## [WORK INSTRUCTION]
Your reply should consist only of the lines from the one with "Open the apps grid icon in header" through the end of the entries, transcribed exactly. Pictures stay out.

────────

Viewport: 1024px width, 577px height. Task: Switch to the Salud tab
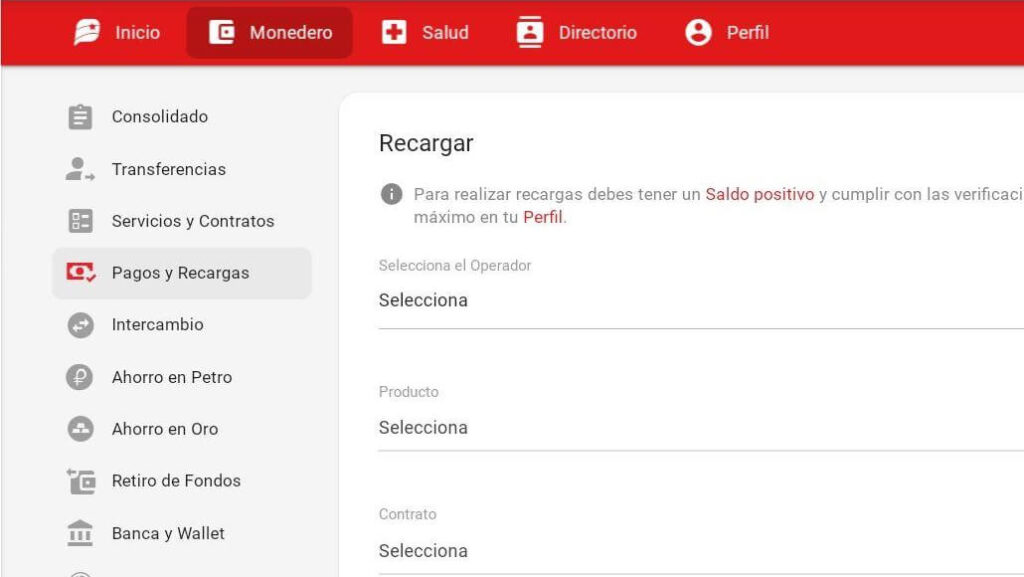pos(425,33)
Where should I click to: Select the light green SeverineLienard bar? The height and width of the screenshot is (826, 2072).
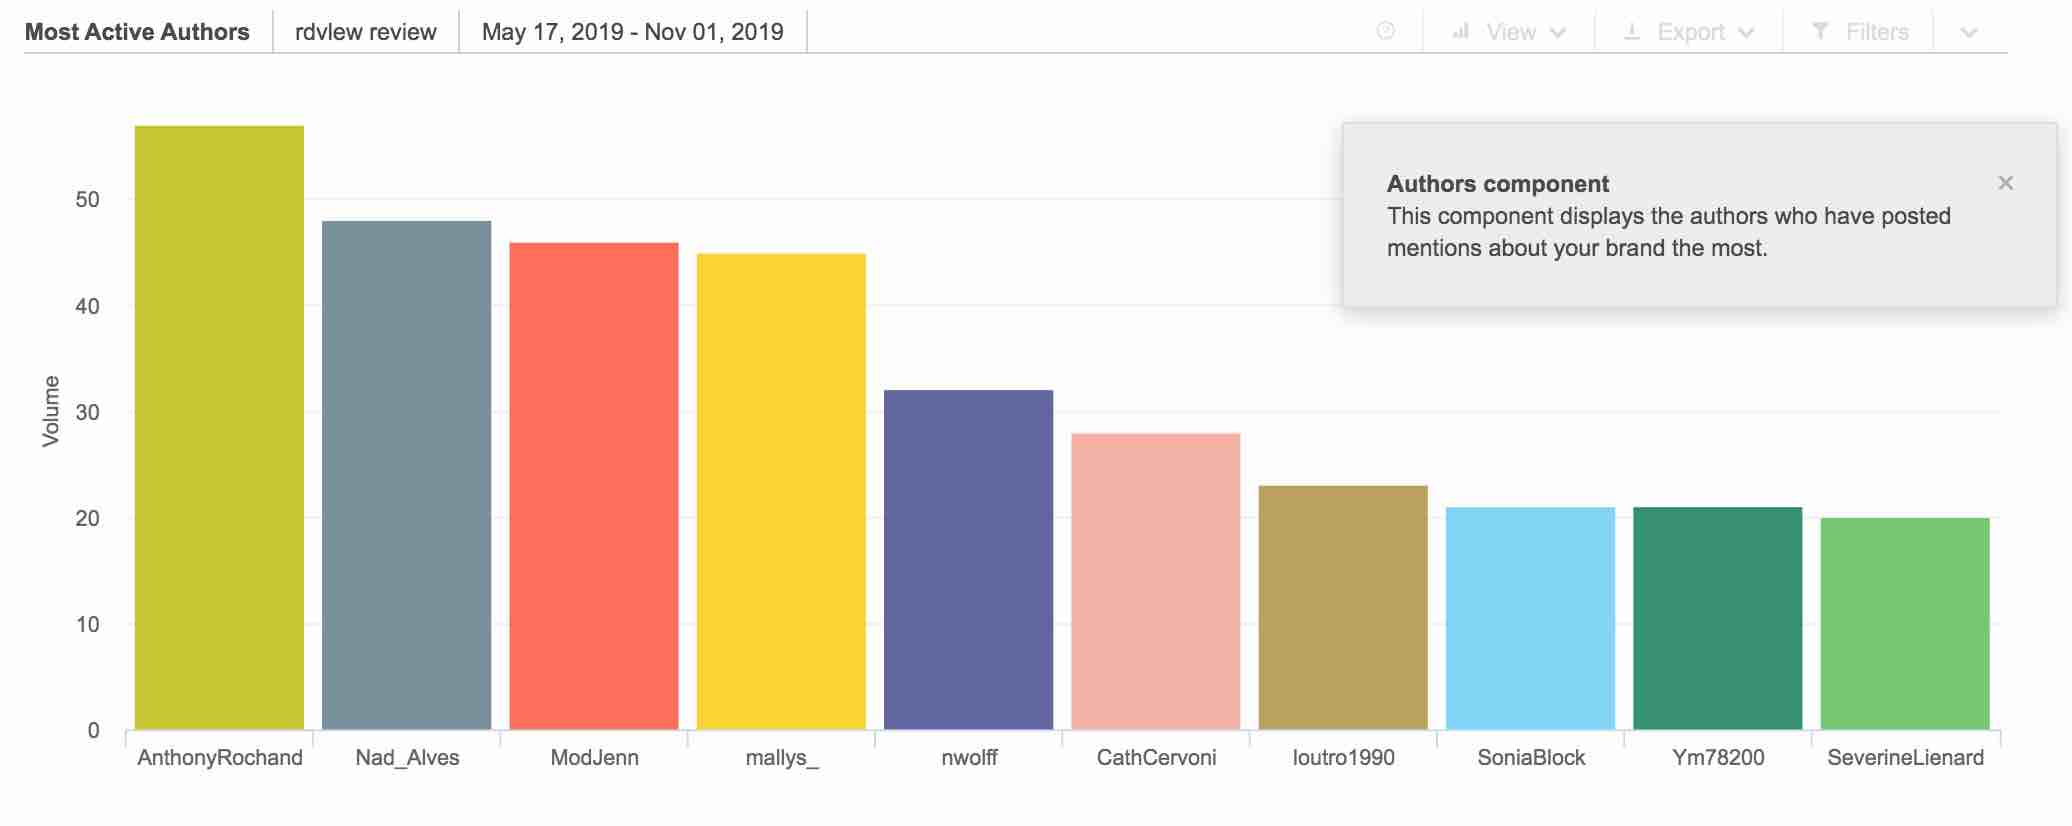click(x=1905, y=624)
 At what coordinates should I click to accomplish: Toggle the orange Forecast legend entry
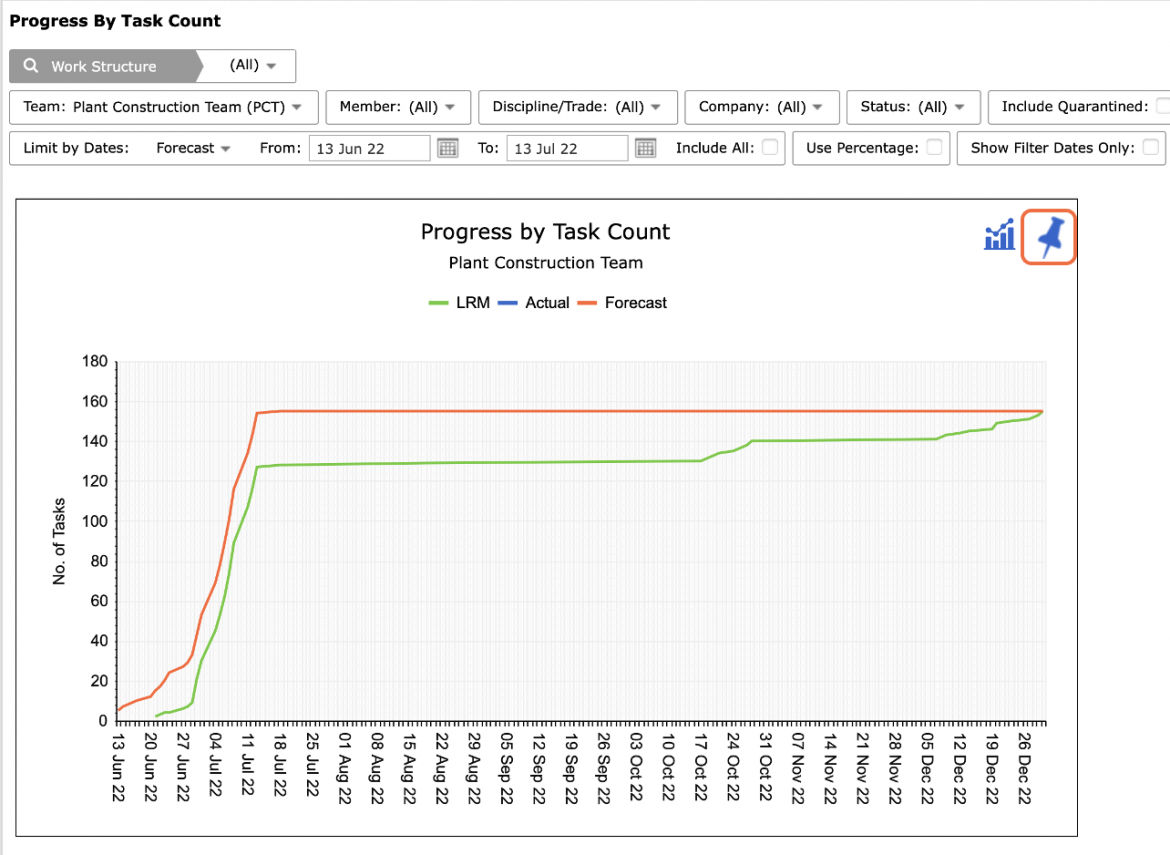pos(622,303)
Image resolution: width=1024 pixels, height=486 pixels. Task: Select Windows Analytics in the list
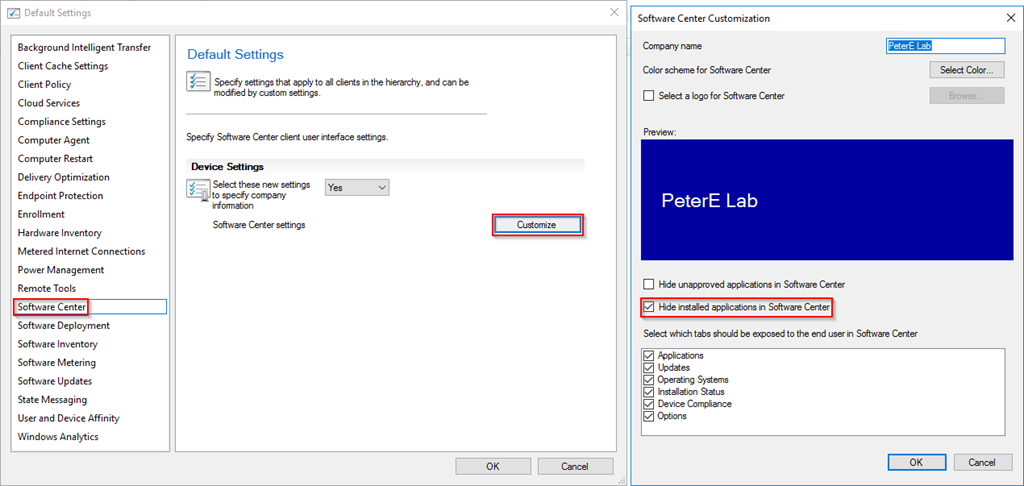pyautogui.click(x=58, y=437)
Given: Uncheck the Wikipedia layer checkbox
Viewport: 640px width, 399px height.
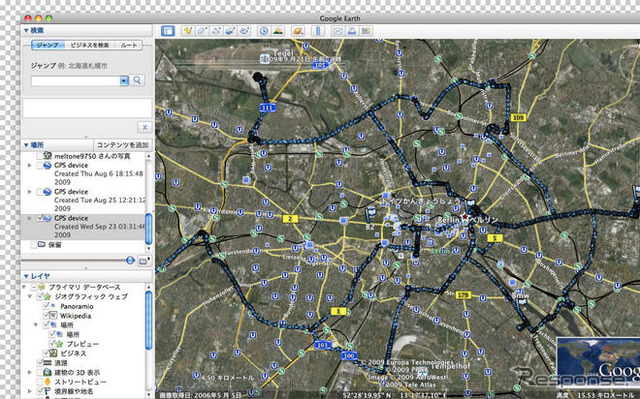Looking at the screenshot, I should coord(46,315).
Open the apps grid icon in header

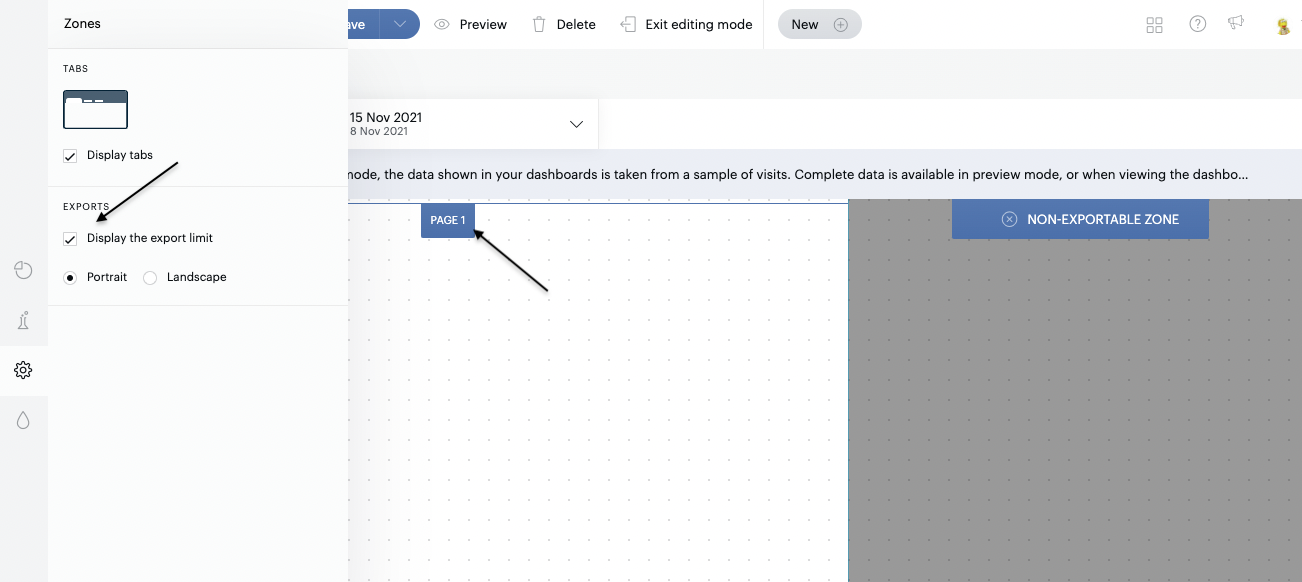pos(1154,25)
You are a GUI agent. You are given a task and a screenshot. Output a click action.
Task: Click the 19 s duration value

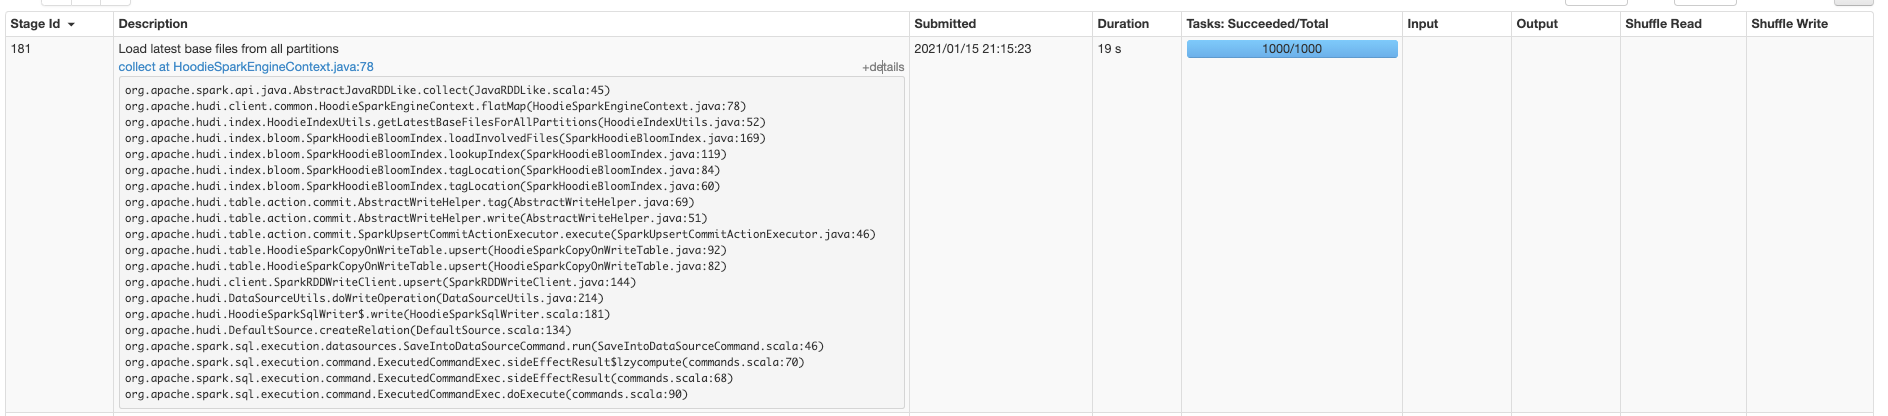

────────

## [WRITTEN ANSWER]
Open the apps grid icon in header

pos(1154,25)
You are a GUI agent. You are given a task and a screenshot. Output a click action.
Task: Click the 19 s duration value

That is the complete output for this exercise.